• **About this task**
Every line with the string "agent" in it belongs in your answer, so copy them all from the data.

Stored items from a collection:
"""
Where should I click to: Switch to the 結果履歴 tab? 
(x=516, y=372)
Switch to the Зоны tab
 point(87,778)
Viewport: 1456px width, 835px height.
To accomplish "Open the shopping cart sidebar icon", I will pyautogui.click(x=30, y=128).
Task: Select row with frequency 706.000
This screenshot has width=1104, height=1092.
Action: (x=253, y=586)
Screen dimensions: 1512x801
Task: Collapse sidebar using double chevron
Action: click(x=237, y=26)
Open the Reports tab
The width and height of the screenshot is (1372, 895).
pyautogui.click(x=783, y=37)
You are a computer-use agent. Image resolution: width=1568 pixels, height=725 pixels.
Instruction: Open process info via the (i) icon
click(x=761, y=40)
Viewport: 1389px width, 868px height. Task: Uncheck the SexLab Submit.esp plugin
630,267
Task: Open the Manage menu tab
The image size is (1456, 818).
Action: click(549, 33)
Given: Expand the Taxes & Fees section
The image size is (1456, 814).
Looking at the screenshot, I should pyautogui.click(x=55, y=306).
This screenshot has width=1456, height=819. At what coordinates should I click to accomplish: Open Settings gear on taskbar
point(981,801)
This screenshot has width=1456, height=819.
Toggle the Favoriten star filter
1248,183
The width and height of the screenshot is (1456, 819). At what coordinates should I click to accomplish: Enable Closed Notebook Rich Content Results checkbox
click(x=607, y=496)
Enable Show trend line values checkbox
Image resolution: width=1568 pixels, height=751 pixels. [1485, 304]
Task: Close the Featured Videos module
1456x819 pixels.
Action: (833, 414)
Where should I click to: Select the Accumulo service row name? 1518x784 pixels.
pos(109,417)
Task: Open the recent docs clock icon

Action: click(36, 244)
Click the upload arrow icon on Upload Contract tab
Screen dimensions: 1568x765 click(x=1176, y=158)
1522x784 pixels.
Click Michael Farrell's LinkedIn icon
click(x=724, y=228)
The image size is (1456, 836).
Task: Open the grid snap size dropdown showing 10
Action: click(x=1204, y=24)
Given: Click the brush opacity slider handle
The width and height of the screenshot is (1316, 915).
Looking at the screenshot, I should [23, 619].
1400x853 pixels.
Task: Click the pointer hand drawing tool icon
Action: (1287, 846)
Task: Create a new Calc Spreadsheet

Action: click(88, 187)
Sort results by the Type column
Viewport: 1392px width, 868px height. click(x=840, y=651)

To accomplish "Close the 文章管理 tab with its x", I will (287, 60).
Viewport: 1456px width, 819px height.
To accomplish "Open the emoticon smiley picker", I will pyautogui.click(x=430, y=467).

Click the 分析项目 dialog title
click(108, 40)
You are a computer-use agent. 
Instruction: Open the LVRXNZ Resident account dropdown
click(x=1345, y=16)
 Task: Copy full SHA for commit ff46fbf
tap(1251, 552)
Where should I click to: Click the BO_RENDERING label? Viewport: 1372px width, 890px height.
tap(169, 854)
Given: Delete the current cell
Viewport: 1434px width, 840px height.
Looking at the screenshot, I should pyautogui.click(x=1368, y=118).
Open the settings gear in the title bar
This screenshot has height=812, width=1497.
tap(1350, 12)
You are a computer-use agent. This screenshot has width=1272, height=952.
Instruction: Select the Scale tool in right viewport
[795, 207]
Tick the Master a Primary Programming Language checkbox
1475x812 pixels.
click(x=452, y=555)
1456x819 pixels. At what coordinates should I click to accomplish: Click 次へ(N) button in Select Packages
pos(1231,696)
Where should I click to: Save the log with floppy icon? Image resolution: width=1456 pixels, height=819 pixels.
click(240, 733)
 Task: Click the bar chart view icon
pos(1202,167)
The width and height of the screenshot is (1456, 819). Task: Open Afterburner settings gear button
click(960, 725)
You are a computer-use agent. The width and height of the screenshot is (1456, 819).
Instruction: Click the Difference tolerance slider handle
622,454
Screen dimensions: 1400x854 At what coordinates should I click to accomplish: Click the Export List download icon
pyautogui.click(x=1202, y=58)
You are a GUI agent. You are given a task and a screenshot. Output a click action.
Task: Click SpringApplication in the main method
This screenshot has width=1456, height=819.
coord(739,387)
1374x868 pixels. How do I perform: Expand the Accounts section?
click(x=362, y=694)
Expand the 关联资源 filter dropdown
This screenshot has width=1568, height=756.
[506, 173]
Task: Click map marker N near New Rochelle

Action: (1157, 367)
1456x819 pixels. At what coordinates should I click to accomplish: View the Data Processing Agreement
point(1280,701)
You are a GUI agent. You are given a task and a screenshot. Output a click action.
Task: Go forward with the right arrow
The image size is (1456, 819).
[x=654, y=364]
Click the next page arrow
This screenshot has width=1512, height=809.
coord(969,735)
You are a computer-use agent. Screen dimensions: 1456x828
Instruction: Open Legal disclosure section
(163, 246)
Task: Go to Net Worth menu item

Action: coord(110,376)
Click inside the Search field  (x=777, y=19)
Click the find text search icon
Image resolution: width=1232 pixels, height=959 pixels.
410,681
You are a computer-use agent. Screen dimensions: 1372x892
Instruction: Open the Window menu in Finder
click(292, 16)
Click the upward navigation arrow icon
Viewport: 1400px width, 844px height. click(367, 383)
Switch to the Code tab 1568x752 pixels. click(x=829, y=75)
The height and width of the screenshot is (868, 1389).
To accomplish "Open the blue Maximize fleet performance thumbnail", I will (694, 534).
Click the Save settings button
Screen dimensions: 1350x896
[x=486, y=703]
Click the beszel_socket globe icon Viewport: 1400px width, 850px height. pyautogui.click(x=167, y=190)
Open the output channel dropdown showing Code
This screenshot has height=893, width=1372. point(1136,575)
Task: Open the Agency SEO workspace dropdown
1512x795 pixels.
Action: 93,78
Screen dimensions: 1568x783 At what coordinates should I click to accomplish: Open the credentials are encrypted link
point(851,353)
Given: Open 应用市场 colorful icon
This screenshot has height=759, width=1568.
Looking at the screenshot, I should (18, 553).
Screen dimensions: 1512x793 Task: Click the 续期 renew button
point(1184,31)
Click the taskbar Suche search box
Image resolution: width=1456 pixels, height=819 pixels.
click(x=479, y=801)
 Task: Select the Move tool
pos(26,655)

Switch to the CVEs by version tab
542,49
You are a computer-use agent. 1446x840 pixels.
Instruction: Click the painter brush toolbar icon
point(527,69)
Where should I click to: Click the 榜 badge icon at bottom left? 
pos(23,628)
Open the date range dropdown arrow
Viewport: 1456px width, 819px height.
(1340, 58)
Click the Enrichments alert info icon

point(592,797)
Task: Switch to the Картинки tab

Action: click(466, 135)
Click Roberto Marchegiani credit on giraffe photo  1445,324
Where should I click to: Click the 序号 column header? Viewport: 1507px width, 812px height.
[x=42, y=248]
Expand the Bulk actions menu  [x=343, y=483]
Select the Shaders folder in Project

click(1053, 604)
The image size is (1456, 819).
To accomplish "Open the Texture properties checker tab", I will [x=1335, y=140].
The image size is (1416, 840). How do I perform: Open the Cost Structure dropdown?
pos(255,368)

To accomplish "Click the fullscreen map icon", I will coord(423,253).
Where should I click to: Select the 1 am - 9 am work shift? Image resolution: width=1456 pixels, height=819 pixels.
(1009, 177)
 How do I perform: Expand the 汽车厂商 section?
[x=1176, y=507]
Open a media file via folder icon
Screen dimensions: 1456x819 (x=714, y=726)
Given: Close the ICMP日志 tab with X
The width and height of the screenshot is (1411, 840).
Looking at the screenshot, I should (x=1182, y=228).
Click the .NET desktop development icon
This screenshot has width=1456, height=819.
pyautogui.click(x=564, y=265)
"""
• **Exercise response**
You are a computer-use agent. Image resolution: width=1568 pixels, height=725 pixels.
You are a computer-use agent. 
You are a computer-use agent. This screenshot has width=1272, height=952.
You are a computer-use agent. The width and height of the screenshot is (1456, 819).
You are a GUI agent. You are given a task and a screenshot. Output a click action.
You are a GUI agent. You are given a task and a screenshot. Output a click action.
You are a computer-use agent. Screen dimensions: 1456x828
You are a computer-use agent. Screen dimensions: 1372x892
You are a computer-use agent. 1446x840 pixels.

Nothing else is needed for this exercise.